Winding the choke on a ferrite core, or possibly a bead for VHF often means less turns, less winding capacitance and a higher self-resonant frequency.

Above — Case 3:  Bypassed emitter resistor plus choke.

The primary purpose of the capacitor across RE is to filter resistor noise — but that is only an issue well below the frequency of interest and it should not be relevant at high frequencies where the choke reactance is significant. There may be some useful effect if the self-resonant frequency of the capacitor Cx is above the frequency of interest.

You can only use bypass capacitor Cx when a choke is implemented.

A 0.1 uF may be useless at high frequency. In error, I've used this value previously on the site; after 14 years of experimenting, I've learned a lot from my design mistakes.

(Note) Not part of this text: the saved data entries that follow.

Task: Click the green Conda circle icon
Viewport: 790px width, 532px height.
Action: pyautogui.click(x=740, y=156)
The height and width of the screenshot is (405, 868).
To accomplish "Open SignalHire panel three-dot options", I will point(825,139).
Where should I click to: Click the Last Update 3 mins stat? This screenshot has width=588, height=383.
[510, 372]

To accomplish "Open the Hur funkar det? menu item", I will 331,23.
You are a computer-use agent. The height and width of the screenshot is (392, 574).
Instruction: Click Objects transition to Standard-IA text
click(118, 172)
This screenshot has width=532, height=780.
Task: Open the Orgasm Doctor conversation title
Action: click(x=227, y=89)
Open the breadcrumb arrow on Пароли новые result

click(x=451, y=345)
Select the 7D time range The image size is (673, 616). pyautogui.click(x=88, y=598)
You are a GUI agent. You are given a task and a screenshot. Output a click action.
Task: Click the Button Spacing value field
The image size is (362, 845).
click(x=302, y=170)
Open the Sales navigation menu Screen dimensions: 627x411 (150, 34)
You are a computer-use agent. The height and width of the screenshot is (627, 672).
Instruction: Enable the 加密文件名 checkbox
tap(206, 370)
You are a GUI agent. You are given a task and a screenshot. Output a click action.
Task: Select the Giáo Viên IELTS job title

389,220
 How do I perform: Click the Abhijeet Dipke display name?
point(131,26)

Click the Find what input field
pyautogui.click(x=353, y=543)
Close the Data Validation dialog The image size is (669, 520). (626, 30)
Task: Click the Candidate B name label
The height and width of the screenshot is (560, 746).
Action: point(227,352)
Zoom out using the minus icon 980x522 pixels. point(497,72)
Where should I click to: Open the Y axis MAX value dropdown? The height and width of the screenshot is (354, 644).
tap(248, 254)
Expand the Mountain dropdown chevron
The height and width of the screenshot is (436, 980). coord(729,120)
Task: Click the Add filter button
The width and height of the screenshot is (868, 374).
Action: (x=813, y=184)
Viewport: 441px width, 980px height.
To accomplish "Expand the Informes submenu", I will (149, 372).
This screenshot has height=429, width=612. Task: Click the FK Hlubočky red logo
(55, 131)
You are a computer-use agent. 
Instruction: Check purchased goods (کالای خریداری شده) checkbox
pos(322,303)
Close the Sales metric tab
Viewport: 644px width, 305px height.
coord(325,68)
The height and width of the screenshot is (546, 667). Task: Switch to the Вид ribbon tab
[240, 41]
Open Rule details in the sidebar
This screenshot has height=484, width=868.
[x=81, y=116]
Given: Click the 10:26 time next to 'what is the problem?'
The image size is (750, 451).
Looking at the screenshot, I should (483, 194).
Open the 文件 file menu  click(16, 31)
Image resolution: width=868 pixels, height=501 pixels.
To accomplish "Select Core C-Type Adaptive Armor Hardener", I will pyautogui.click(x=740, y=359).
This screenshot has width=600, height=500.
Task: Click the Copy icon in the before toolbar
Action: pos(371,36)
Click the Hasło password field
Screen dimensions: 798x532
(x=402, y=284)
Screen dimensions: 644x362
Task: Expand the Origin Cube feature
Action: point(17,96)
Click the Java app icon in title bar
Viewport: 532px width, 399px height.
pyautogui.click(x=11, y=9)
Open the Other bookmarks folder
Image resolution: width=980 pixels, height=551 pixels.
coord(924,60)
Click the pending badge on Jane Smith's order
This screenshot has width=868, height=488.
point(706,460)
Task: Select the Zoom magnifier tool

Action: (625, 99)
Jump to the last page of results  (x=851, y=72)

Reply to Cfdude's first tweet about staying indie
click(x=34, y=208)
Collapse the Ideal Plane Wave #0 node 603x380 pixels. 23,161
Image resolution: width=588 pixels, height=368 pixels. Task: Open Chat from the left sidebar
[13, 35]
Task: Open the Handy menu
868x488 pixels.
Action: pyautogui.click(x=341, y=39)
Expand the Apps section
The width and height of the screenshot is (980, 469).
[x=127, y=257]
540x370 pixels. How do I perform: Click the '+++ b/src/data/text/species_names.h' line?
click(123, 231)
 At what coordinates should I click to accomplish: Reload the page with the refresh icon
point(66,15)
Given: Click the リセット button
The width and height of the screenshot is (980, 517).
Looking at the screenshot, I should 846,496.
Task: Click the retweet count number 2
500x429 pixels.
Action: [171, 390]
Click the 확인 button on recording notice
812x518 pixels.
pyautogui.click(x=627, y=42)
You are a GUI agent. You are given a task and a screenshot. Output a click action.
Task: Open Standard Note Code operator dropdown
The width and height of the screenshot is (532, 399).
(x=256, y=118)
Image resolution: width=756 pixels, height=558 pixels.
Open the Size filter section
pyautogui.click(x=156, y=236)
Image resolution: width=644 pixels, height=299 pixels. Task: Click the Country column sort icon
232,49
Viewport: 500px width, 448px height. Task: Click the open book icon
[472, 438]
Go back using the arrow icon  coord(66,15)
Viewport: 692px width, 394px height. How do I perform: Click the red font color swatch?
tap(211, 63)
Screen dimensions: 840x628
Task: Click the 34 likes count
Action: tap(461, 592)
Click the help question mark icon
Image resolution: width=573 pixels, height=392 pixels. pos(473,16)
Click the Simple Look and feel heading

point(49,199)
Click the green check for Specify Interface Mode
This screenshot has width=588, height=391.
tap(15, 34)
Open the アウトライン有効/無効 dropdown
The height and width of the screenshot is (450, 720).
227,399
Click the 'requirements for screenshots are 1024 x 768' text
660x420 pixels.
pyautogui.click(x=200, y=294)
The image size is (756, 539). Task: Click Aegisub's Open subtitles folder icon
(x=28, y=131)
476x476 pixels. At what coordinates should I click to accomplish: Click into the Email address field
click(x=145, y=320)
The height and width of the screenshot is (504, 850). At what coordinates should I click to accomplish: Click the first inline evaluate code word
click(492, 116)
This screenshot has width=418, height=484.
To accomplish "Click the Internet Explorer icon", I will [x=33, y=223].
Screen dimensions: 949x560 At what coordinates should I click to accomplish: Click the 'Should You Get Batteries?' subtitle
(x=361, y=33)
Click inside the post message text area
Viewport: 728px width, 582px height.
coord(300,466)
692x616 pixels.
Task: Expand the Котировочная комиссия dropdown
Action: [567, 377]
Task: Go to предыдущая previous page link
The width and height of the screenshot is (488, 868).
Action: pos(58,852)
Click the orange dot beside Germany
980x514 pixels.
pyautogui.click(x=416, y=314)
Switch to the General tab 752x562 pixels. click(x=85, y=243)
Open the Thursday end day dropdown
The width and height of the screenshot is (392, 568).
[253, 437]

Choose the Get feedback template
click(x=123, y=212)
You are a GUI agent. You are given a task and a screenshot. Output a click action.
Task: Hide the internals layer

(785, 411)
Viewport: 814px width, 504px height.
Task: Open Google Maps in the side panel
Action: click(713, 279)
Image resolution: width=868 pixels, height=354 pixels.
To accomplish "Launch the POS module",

The case of the common gate JFET amplifier

This discussion also informs common gate JFET amplifer design. The JFET source requires signal decoupling similar to the emitter of the bipolar transistor discussed above.

Above — Case 4: A choke plus source resistor will commonly be the "go to" design. Things get a bit more complicated with some, but not all JFET circuits — engineers often match the JFET input for a low noise figure rather than just the "correct" input impedance.

A good example follows: We might place a common gate JFET amp after a diode ring mixer because of the wideband load it presents to the mixer's RF port. The best noise match may occur with a hypothetical input Z of ~70 Ω (this argument represents an advanced topic).

After measuring the JFET pinchoff voltage and Idss, you would likely find that a source bias resistor of ~100 Ohms would be needed. This R value is so close to the JFET input Z that signal losses to ground would occur — demanding a choke for signal amplitude preservation, plus impedance and noise figure control.